Он взял ее под руку и отвел в свой рабочий кабинет, где, сев за стол, он быстро набросал письмо. Одновременно он позвонил, и вскоре появился слуга.
— Это письмо доставить в адмиралтейство, срочно. Меньше чем через час гонцы должны быть готовы отправиться выполнять мои приказания.
Человек исчез. Мария проводила его взглядом, сидя в кресле.
— Что вы задумали?
— Закрыть все английские порты. Не забывайте, что я министр морского флота. К тому же все, кто захочет подняться на борт любого судна, будут обысканы с ног до головы, будь то мужчины или женщины. Наконец…
На еще один звонок явился другой слуга, которому было велено разыскать ювелира герцога и, при необходимости, вытащить его из постели. Что и было исполнено с поразительной быстротой.
— Не проще было бы, — с легкой усмешкой заметила Мария, — вызвать сюда леди Карлайл и самому обыскать ее, раз уж вы с ней так близко знакомы?
— Она покинула бал в тот самый момент, когда я привел вас сюда, и если подвески должны отправиться во Францию, то они уже в пути.
Перкинс, ювелир, появился несколько минут спустя с заспанной физиономией человека, которому помешали выспаться всласть.
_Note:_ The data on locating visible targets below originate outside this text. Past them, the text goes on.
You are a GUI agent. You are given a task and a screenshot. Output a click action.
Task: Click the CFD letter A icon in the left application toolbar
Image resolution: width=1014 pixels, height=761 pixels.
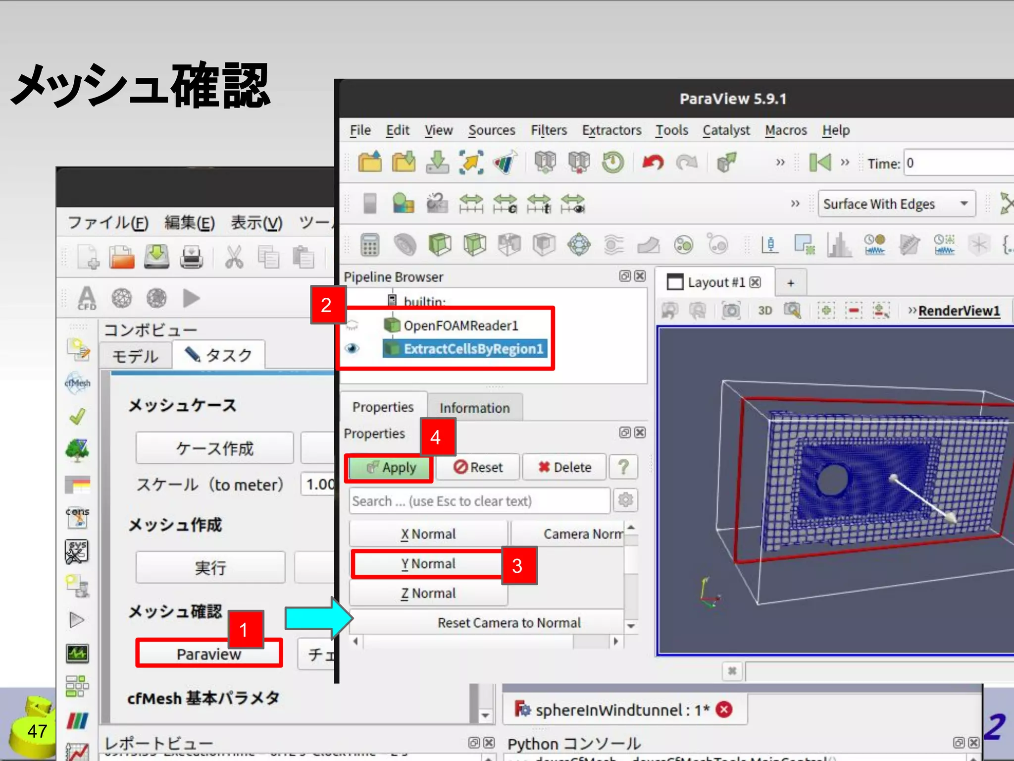pyautogui.click(x=87, y=298)
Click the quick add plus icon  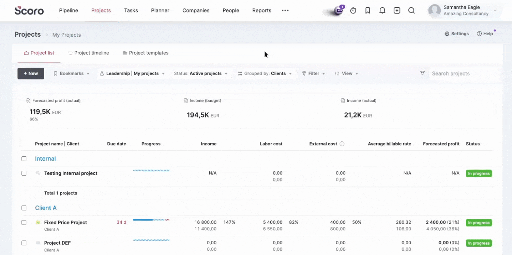[397, 11]
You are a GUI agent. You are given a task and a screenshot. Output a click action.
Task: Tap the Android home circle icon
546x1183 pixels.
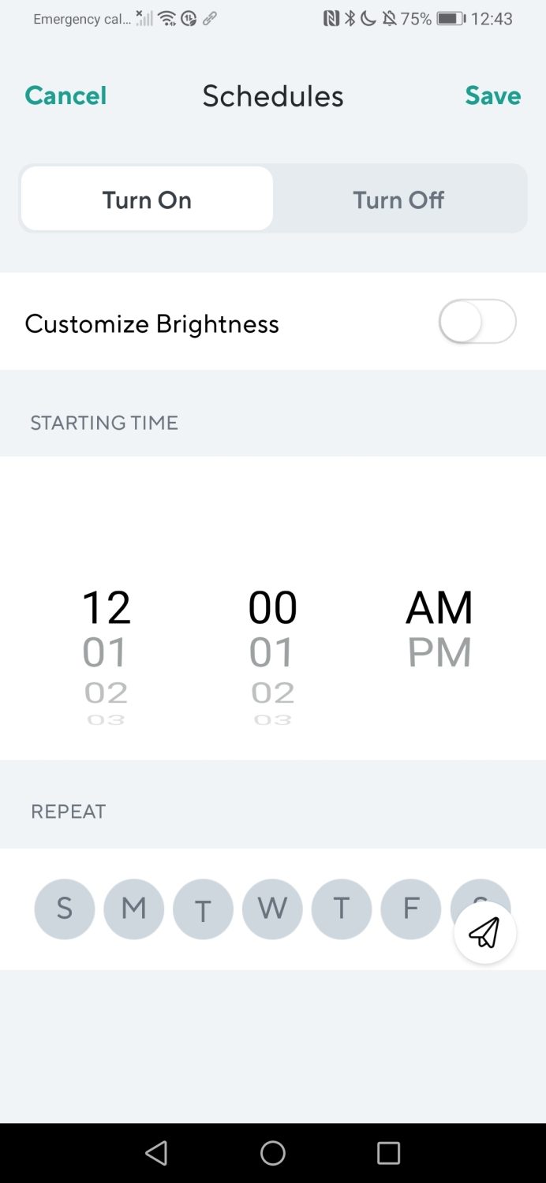point(273,1153)

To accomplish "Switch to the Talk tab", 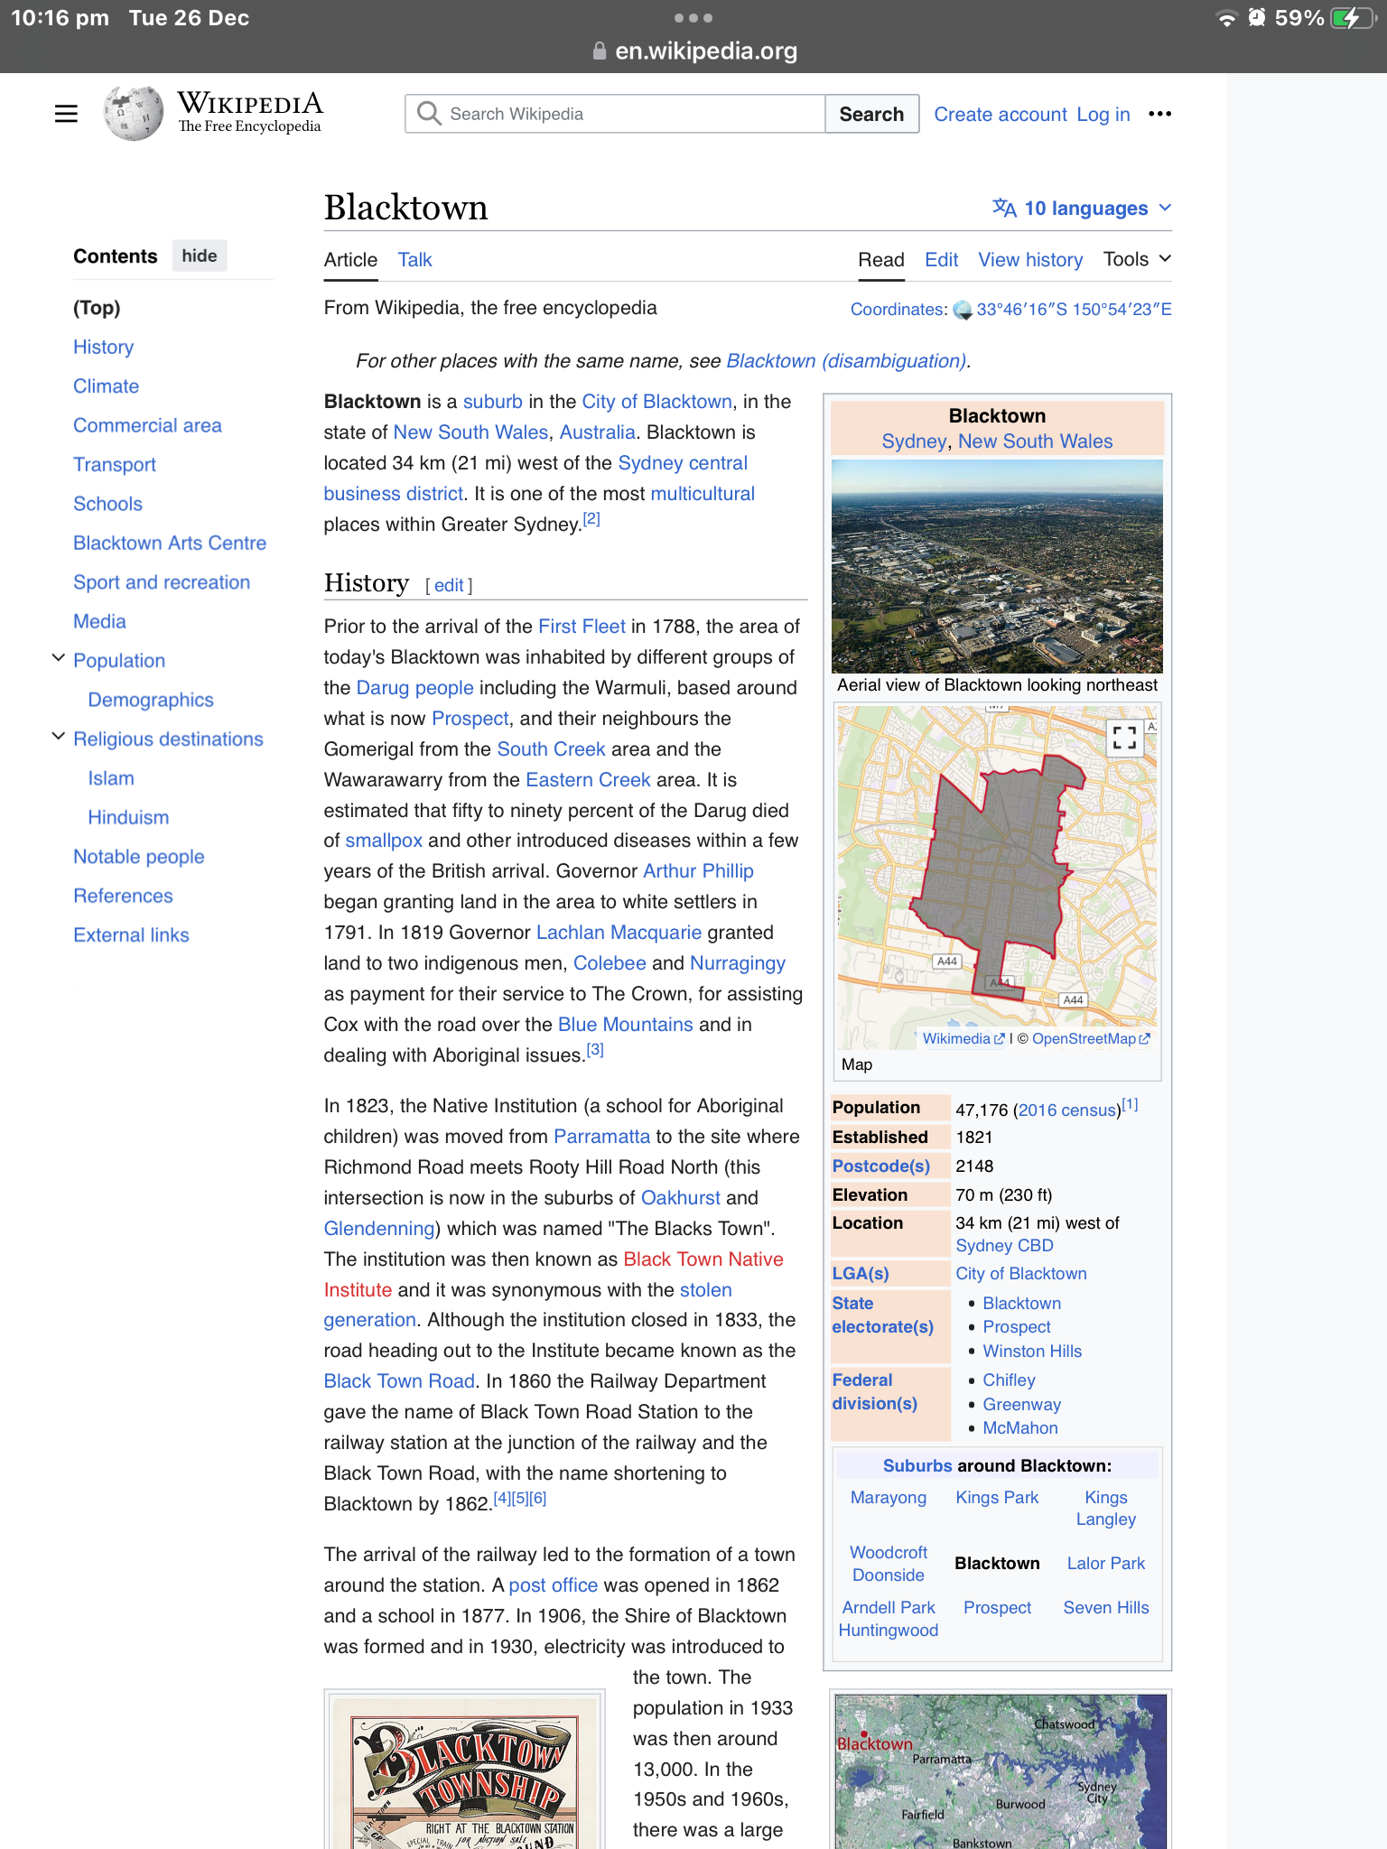I will pos(414,260).
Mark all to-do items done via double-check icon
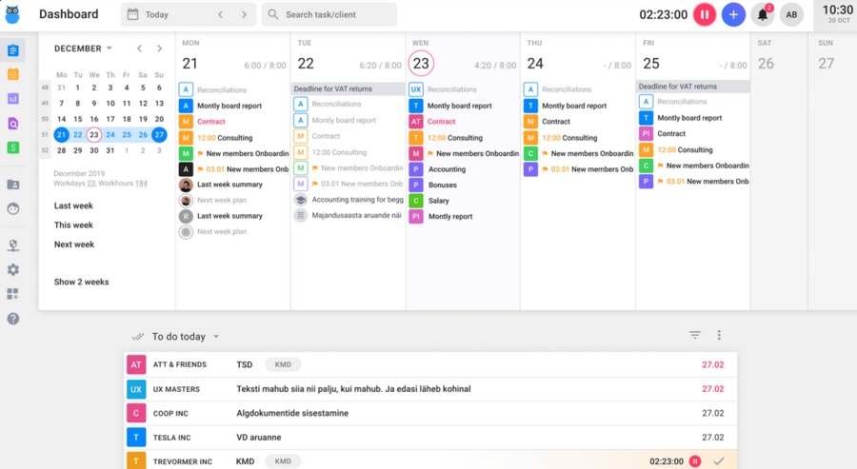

Однако он тотчас проснулся, услыхав заказ: изготовить две подвески, схожие с теми, что ему показали, да к тому же в кратчайший срок, так что ему следует собрать свой инструмент и на время обосноваться в Йорк-Хаузе, куда будут доставлены необходимые драгоценности. Бедняга начал с того, что воздел руки к небу:
— Пять дней, ваша светлость? Мне ни за что не успеть!
— Пригласите своих помощников, если угодно, но работа должна быть сделана за пять дней, и каждый принесет вам по тысяче ливров! Впрочем, если вы не уложитесь в срок, такая же сумма будет удержана с вас за каждые сутки промедления!
К этому нечего было добавить. Поручив Перкинса заботам мажордома, который должен был предоставить ему комнату, Бекингэм наполнил два бокала аликантским вином и протянул один Марии. Она взяла бокал с насмешливой улыбкой:
— Порой я вас не понимаю, друг мой. Почему пять дней, а не шесть или семь? Вы вогнали беднягу в пот!
— Почта отправляется во Францию в пятницу, следовательно, на шестой день. Выберите сами, кому мы можем доверить без опасений драгоценный пакет, а также человека, которому его нужно будет передать.
Мадам де Шеврез с сожалением вспомнила о Габриэле, который мог бы стать идеальным посланцем, но нужно было придумать что-то другое:
— Я безоговорочно доверяю Перану, моему кучеру. Он служит мне с самого моего детства, и это человек чрезвычайно надежный и неболтливый. Он по природе молчун и обычно произносит не более трех слов в день. Он передаст драгоценности мадам де Верней или Луизе Конти, но я предпочла бы первую: она отвечает за туалеты королевы и без труда сможет вернуть подвески на место… Думаю, сложностей не возникнет, он хорошо знает их обеих.
В следующую пятницу Перан отбыл во Францию с депешами, адресованными в Париж. Марии не составило никакого труда получить согласие постоянного посла в Лондоне, графа Ла Венер де Тийера, на отъезд Перана вместе с посольскими гонцами под предлогом того, что ей нужно срочно привезти убор, оставшийся на улице Сен-Тома-дю-Лувр.